▸ **Input**:
- Opening Delimiter -

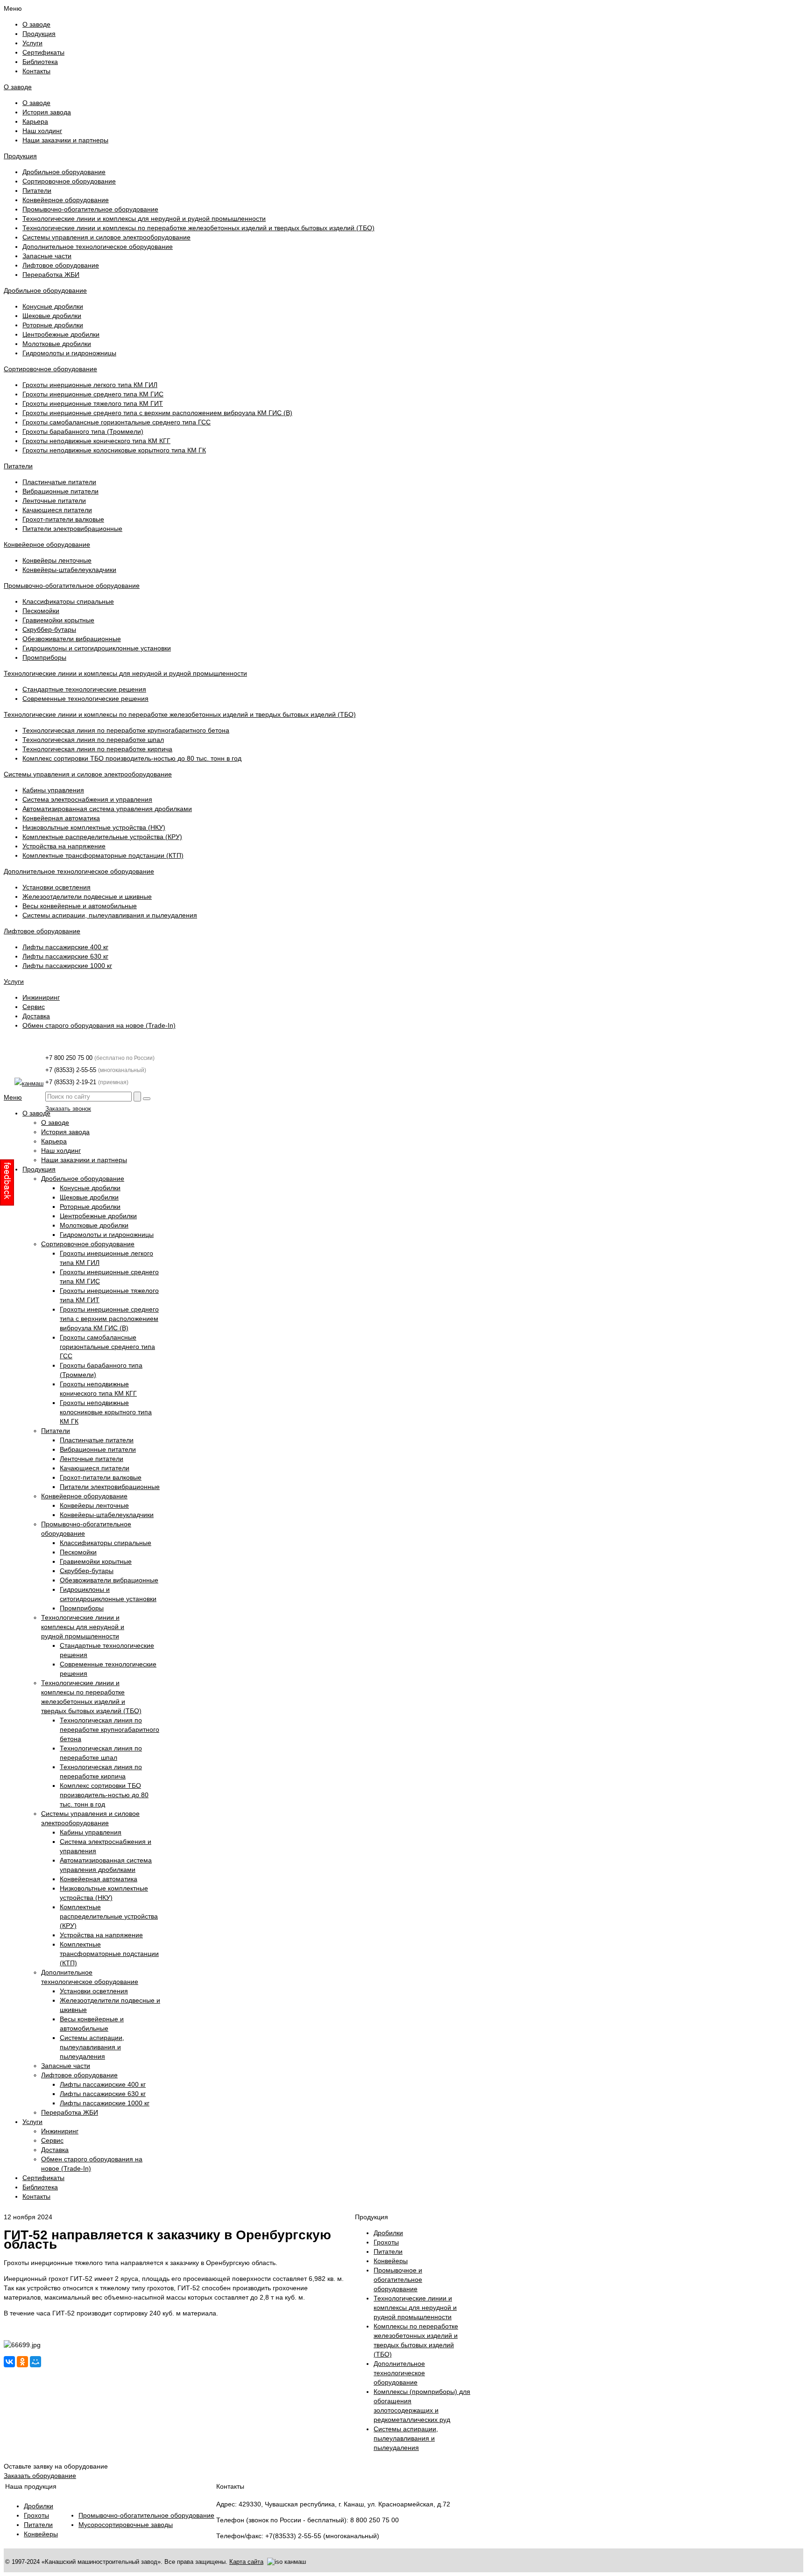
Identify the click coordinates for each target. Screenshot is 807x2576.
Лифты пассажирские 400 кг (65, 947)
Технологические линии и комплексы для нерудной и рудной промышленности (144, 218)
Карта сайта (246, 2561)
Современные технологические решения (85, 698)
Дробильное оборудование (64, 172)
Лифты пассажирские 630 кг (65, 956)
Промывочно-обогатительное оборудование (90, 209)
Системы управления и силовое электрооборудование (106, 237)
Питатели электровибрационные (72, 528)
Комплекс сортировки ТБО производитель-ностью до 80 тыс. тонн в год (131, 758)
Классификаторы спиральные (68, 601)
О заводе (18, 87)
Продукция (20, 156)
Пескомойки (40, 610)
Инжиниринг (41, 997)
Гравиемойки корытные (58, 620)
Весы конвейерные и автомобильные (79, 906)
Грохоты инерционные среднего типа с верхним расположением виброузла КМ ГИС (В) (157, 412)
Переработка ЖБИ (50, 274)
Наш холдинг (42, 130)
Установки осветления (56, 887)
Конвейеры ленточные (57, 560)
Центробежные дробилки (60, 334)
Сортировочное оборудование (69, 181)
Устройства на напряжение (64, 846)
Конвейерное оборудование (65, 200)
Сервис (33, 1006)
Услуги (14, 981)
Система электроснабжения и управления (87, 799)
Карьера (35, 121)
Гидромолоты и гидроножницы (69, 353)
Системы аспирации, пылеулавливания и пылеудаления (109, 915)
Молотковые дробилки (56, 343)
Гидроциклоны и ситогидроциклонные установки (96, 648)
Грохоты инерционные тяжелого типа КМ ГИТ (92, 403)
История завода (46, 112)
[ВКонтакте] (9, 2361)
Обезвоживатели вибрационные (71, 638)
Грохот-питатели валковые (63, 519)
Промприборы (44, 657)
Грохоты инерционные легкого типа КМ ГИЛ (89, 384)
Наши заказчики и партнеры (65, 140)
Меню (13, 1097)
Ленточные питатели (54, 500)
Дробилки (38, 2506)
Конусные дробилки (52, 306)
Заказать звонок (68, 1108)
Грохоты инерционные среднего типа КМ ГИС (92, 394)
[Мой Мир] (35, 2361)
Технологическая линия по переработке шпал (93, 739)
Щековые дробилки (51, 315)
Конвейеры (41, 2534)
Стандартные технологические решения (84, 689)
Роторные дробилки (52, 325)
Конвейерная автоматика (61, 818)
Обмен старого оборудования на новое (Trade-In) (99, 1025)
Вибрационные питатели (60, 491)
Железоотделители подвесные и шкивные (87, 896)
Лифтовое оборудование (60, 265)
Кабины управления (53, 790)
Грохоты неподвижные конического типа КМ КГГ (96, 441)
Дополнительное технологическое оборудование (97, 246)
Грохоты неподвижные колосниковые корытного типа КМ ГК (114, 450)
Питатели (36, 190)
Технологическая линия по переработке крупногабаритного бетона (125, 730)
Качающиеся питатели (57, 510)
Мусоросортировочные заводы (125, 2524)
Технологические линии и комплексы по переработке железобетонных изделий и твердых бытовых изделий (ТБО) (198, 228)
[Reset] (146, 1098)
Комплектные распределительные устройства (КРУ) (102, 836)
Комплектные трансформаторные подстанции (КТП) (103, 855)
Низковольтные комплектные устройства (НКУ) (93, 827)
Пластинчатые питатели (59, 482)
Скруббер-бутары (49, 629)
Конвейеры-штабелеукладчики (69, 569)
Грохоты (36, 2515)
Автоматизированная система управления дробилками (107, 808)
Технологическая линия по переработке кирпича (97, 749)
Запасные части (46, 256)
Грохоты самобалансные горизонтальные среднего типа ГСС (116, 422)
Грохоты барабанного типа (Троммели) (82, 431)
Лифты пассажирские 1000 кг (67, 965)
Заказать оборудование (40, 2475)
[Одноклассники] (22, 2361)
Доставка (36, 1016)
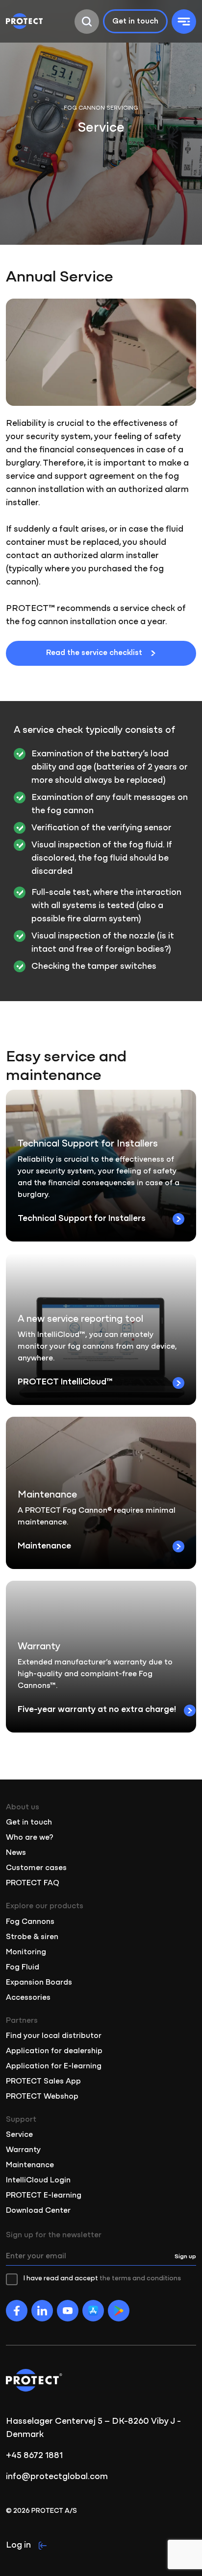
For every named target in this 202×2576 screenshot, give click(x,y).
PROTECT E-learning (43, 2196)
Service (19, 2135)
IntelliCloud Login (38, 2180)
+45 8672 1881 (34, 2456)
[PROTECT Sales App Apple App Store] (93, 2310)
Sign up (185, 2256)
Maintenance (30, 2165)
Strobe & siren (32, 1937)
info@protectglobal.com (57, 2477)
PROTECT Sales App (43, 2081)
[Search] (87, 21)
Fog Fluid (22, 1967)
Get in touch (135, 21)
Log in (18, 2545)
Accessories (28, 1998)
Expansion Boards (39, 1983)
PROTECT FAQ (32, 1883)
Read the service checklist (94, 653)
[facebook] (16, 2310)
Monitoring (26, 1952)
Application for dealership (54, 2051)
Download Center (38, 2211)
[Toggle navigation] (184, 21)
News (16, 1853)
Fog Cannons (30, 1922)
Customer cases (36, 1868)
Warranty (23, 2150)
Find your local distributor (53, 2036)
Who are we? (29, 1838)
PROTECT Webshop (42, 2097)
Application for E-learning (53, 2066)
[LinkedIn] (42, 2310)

- Closing Delimiter -
- Opening Delimiter -

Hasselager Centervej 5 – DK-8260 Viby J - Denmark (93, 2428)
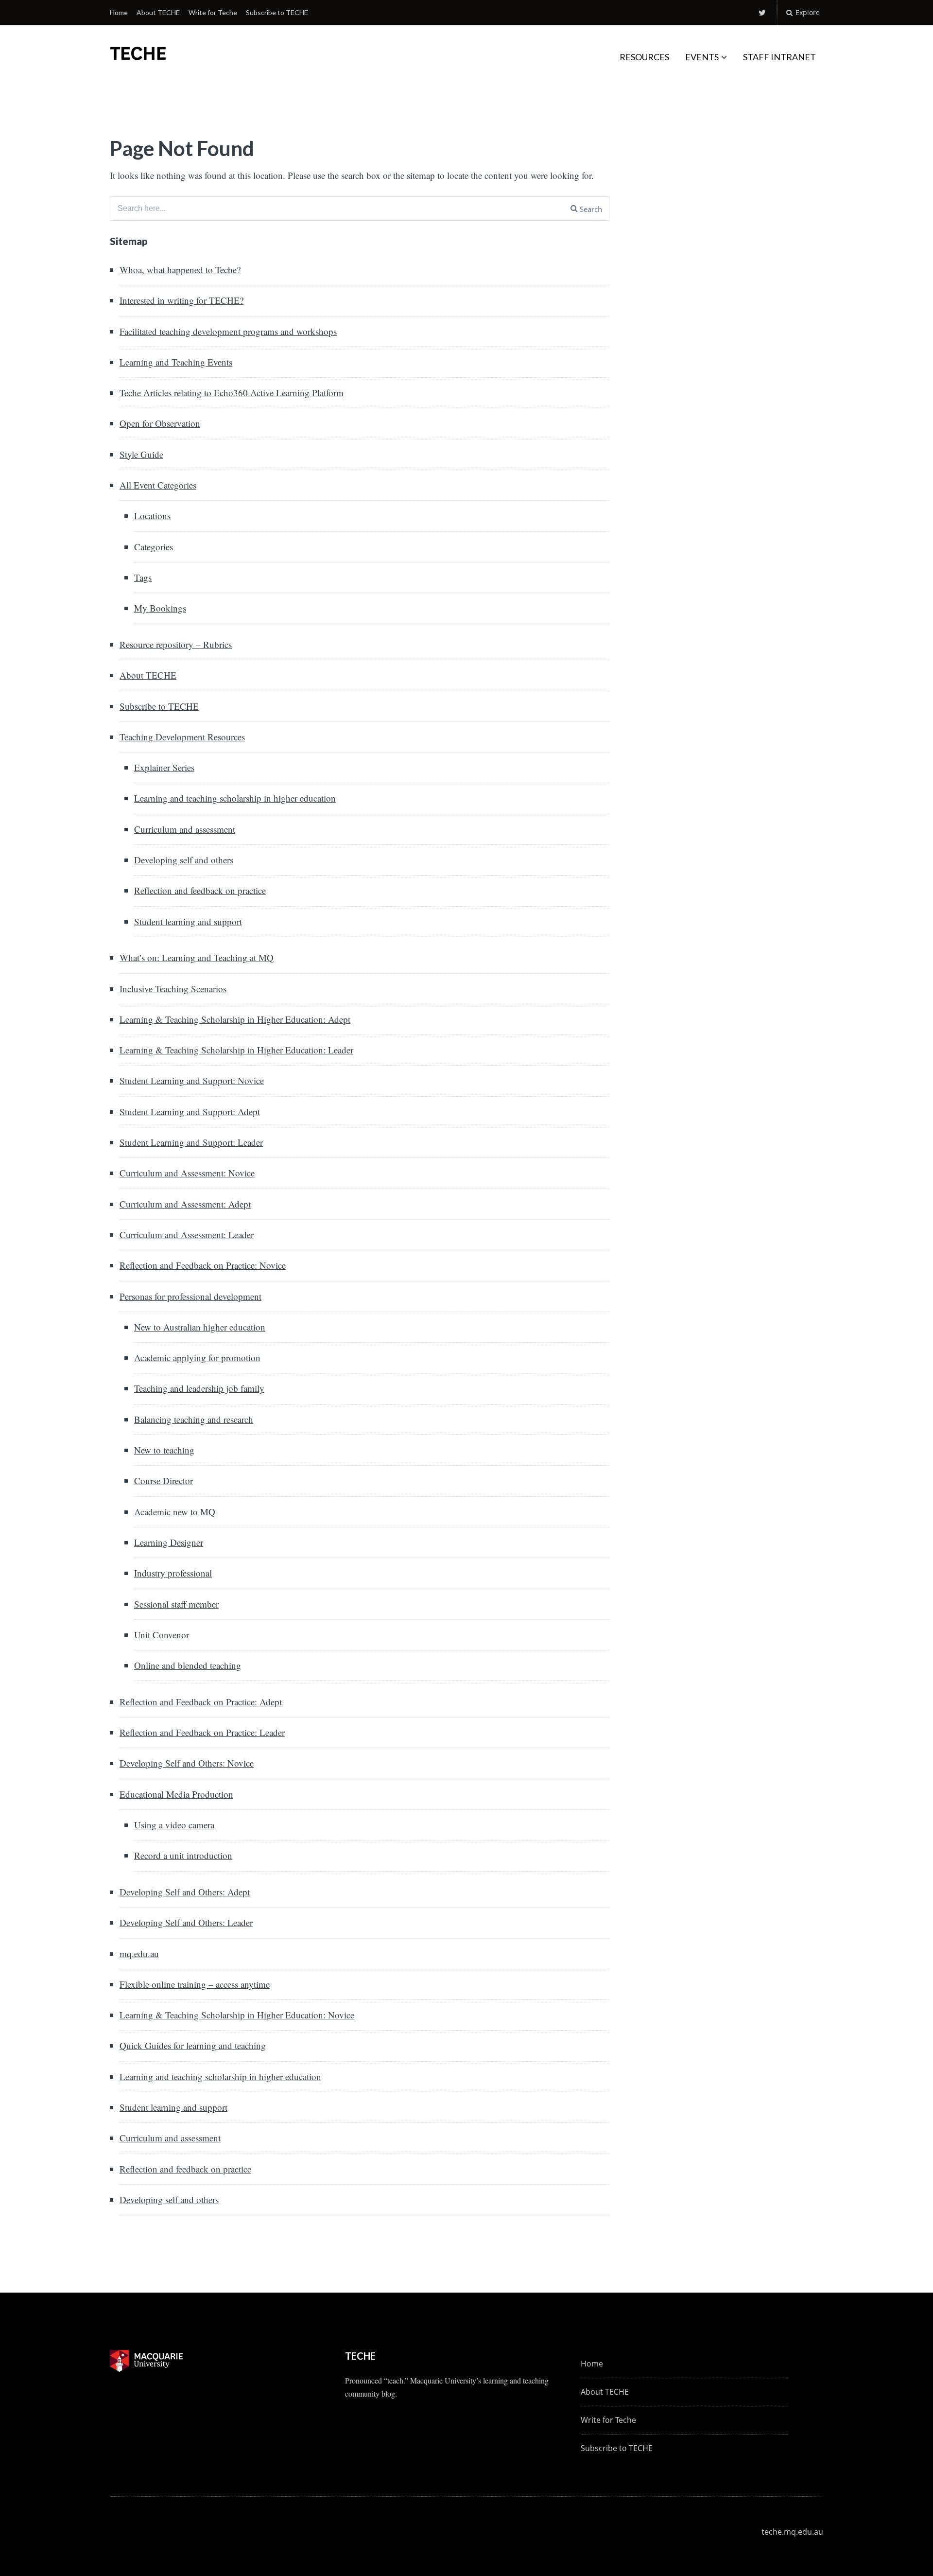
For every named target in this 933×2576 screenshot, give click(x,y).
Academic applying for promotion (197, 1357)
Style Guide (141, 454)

- Closing Delimiter -
- Opening Delimiter -

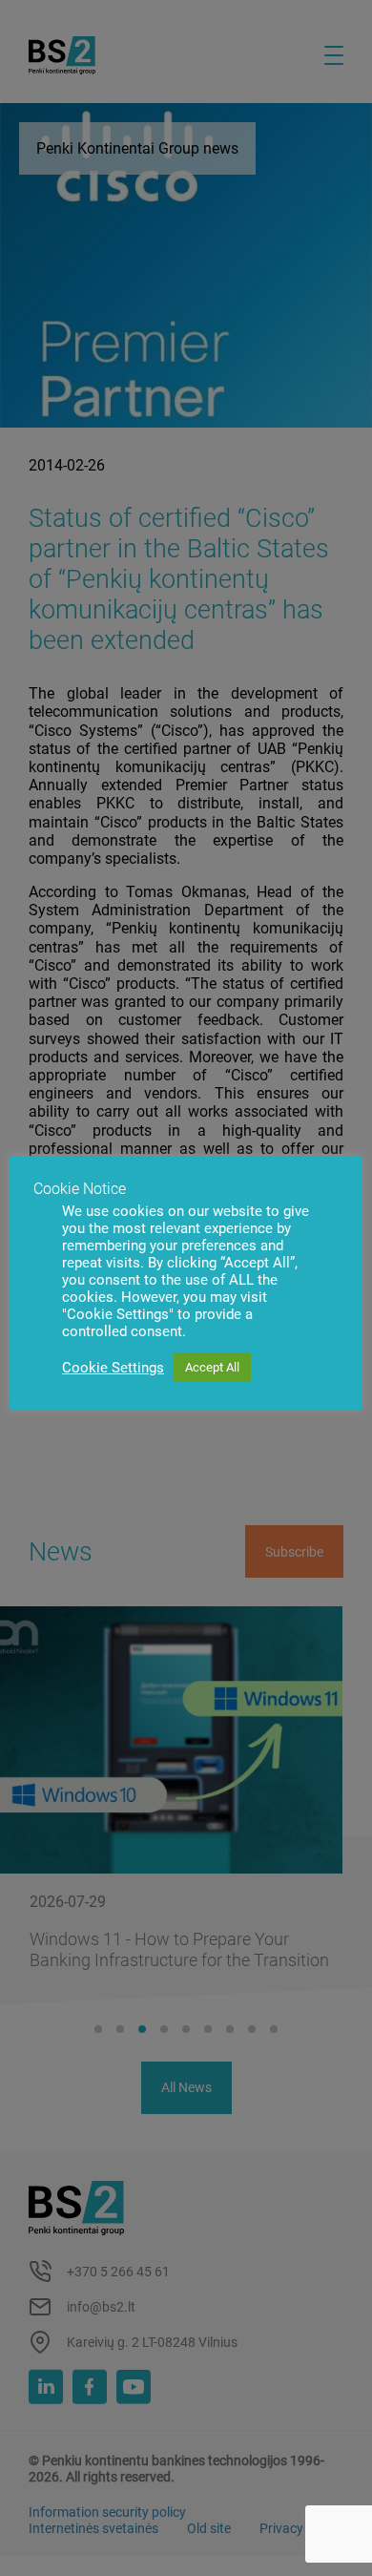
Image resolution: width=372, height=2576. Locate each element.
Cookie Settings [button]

- Closing Delimiter -

Report all lines of the material that contain the word "Конвейеры".

Конвейеры ленточные (57, 560)
Конвейеры (41, 2534)
Конвейеры-штабелеукладчики (69, 569)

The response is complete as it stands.